CPython Internals: Garbage Collection Basics


CPython manages the memory by using a garbage collector, where the garbage collector relies on the reference counting with a cycle detection algorithm.

All codes in this post are based on CPython v3.10.

Review: Basics of Garbage Collection

Manually managing the dynamic memory area is a risky approach becaus of mistakes that are highly prone to occur. For instance, the program may free the memory that is being used (dangling pointer), or may continue to occupy the unused memory area (memory leak). To prevent these errors as possible, modern programming languages have a memory management system that automatically frees the memory blocks.

GC's view of memory as a directed graph. © Randal E. Bryant & David R. O'Hallaron.

A garbage collector (GC) is a system that periodically frees the unreachable memory. Since the unreachable memories can never be used anymore, it's safe to free the garbage at any point in time. To effectively free the unreachable memories, GC internally maintains the auxiliary status of memory reachability.

Reference Counting

Most basic method is reference counting. All CPython objects PyObject have a field ob_refcnt that stores the number of references that point to themselves.

typedef struct _object {
    Py_ssize_t ob_refcnt;   // reference count
    PyTypeObject *ob_type;  // pointer to concrete type
} PyObject;

typedef struct _typeobject {
    PyObject *tp_alloc(PyTypeObject *, Py_ssize_t);

    int tp_is_gc(PyObject *);
    int tp_clear(PyObject *);

    void tp_dealloc(PyObject *)
    void tp_finalized(PyObject *)
    void tp_free(void *);  // low-level free-memory routine

    // call visitproc for all referencing objects
    int tp_traverse(PyObject *, visitproc, void *);
    /* ... */
} PyTypeObject;

typedef int (*visitproc)(PyObject *, void *);

When the ob_refcnt becomes 0, it implies that the object is unreachable and thus CPython immediately deallocates the occupied memory area. It seems nice, but the problem is that it cannot handle reference cycles:

>>> container = []
>>> container.append(container)
>>> sys.getrefcount(container)
3
>>> del container  # never falls to 0 due to its own internal reference

One could think that cycles are uncommon, but in reality, there are lots of cycles generated from several causes:

  • Data structures like graphs.
  • Instances have references to their class. The class references its module and the module contains references to everything that is inside, so this can lead back to the original instance.
  • Exceptions. They contain traceback that contain a list of frames that contain the exception itself.
  • Module-level functions. To resolve global variables, they reference the module which contains references to module-level functions.

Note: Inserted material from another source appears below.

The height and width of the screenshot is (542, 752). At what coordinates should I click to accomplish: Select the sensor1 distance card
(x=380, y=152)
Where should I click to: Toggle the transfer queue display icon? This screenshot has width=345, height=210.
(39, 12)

Therefore, CPython has gc module for detecting the reference cycle. The main process is defined in Modules/gcmodule.c:L1180-1357.

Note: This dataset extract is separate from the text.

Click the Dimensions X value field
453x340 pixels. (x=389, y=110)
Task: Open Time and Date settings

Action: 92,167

Extra Memory Layout for Reference Cycle Detection

In order to support the reference cycle detection, the memory layout of objects is altered to accommodate extra information before the normal layout. The additional data store in the head are:

  • Pointer for previous and next objects.
  • Temporal copy of a reference count.
  • Bit masks to denote several statuses.
    • PREV_MASK_COLLECTING: whether an object has not been visited yet.
    • NEXT_MASK_UNREACHABLE whether an object is tentatively unreachable.
    • _PyGC_PREV_MASK_FINALIZED: whether an object has been already finalized.
typedef struct {
    uintptr_t _gc_next;
    uintptr_t _gc_prev;
} PyGC_Head;  // CPython reuses these fields to hold all necessary info

#define _PyGC_PREV_SHIFT           (2)
#define _PyGC_PREV_MASK_FINALIZED  (1)
#define PREV_MASK_COLLECTING       (2)
#define NEXT_MASK_UNREACHABLE      (1)

To employ the extra information, CPython provides two macros (AS_GC and FROM_GC) and wrapper for pymalloc (_PyObject_GC_Alloc).

#define AS_GC(o) ((PyGC_Head *)(o)-1)
#define FROM_GC(g) ((PyObject *)(((PyGC_Head *)g)+1))

static PyObject * _PyObject_GC_Alloc(int use_calloc, size_t basicsize) {
    /* ... */

    size_t size = sizeof(PyGC_Head) + basicsize;
    PyGC_Head *g = (PyGC_Head *)PyObject_Malloc(size);
    g->_gc_next = 0;
    g->_gc_prev = 0;

    /* ... */

    PyObject *op = FROM_GC(g);
    return op;
}

Identifying Reference Cycles

The code for finding reference cycles is deduce_unreachable at Modules/gcmodule.c:L1069-1146, which requires two disjoint doubly-linked lists as parameters:

  • base: a list contains objects to be scanned.
  • unreachable: another list contains objects tentatively unreachable.
static inline void deduce_unreachable(PyGC_Head *base,
                                      PyGC_Head *unreachable) {
    update_refs(base);                    // gc_prev is used for gc_refs
    subtract_refs(base);
    gc_list_init(unreachable);
    move_unreachable(base, unreachable);  // gc_prev is pointer again
}

When the GC starts, it scans all the container objects in base and initializes PyGC_Head via gc_reset_refs. The initialization step updates GC's _gc_prev field (gc_ref in the figure) by copying the value of the original reference count ob_refcnt in PyObject (ref count in the figures).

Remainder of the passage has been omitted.